You know what else? For some people, this is the ONLY way she will ever encounter Jesus and understand even an inkling of how much He loves her. The whole reason to even give her the time of day when she continually rejects you is because Jesus would leave the 99 to rescue the one. And as His hands and feet on this earth, that challenge falls to us, so that they will know the hope of being loved and accepted by Jesus.
So, again, what if we choose kindness while simultaneously removing the unspoken expectation for the recipient to return it? What if we removed the expectation of friendship, of mutual trust, of exchanged gifts, or coffee dates, of even a smile or a wave of acknowledgement in public, and we just chose to lavish generous love on them anyway?
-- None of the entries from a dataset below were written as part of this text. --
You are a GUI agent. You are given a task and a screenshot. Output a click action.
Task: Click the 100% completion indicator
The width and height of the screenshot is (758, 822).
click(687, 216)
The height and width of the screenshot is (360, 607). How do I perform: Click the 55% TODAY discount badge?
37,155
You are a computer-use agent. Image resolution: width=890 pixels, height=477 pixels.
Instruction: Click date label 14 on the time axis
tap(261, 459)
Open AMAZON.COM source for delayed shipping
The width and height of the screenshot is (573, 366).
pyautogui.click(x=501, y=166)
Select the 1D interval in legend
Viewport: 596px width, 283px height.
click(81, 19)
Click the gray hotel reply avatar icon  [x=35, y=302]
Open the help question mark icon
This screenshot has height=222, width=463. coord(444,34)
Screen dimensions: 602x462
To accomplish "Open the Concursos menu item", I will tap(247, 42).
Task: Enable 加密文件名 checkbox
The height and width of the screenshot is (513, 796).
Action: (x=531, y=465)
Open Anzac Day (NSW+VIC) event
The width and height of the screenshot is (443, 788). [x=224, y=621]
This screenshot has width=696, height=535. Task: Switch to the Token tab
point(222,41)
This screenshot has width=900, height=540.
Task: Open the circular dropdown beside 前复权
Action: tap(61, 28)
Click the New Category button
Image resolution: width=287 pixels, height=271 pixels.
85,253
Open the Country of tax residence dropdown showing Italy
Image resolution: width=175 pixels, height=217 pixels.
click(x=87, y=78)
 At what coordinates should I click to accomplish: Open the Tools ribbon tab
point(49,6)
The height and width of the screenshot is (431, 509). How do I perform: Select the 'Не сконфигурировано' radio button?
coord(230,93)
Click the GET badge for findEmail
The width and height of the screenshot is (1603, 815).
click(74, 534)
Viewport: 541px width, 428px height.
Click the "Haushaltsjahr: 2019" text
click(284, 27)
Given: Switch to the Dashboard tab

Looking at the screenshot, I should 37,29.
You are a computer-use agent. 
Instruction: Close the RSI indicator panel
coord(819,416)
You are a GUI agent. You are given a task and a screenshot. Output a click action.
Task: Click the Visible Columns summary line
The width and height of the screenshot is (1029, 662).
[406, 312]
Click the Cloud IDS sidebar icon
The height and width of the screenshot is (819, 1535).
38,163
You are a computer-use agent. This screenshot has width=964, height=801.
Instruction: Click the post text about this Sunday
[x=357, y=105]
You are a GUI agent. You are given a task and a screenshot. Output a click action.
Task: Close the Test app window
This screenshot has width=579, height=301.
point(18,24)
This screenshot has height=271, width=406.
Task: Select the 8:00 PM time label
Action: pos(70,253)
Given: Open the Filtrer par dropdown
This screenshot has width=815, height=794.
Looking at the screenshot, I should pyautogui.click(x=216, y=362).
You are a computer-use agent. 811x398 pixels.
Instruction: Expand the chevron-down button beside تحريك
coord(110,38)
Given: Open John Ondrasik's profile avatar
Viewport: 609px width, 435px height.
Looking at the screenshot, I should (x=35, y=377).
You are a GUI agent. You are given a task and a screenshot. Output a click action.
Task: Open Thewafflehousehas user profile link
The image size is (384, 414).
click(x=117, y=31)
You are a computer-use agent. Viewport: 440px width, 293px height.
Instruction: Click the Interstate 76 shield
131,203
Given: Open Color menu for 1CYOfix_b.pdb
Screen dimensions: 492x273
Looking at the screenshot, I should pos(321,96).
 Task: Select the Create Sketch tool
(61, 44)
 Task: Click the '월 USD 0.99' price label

What if we send that friend gorgeous gifts every day for a month and she even says thank you, but then she in turn denies your very existence in her life when asked if she knows you? It’s hard! It’s REALLY hard!! Our tendency as humans is to want the security of being assured that we are liked in return. We give in order to get; we go all out for them and then are offended when they are not all-in for us. But that’s not Jesus’ way. His way is to give, give, give. He never depended on another human to fill His cup so that He could keep giving. He continually went back to His Father for affirmation, and continued to pour Himself out. The same also needs to be our source of affirmation if we truly desire to dig in our heels for that ONE person whom you know needs to be shown unconditional kindness in the biggest way in order for their heart to heal.
If we are going to have a prayer of success in reaching that person, it’s going to take every ounce of resolve to continue when they slap you in the face or backstab you and basically buck you harder than any bronco, just to test your determination to love them regardless. It’s going to take dying to ourselves and our desires EVERY single day, sometimes multiple times a day, in order to set that inner hope aside that any flicker of anything resembling kindness, might be returned back on us. Jesus HAS to be in place as our number one source of encouragement and fulfillment. Of course, it is POSSIBLE that eventually that may happen, and you may be rewarded in the end with the kind of friendship that can’t be broken because she has tested you and she KNOWS you’re in it for good. But, that cannot be our goal. We cannot use kindness to accomplish our agenda.
It truly takes Jesus to teach us how to love like that.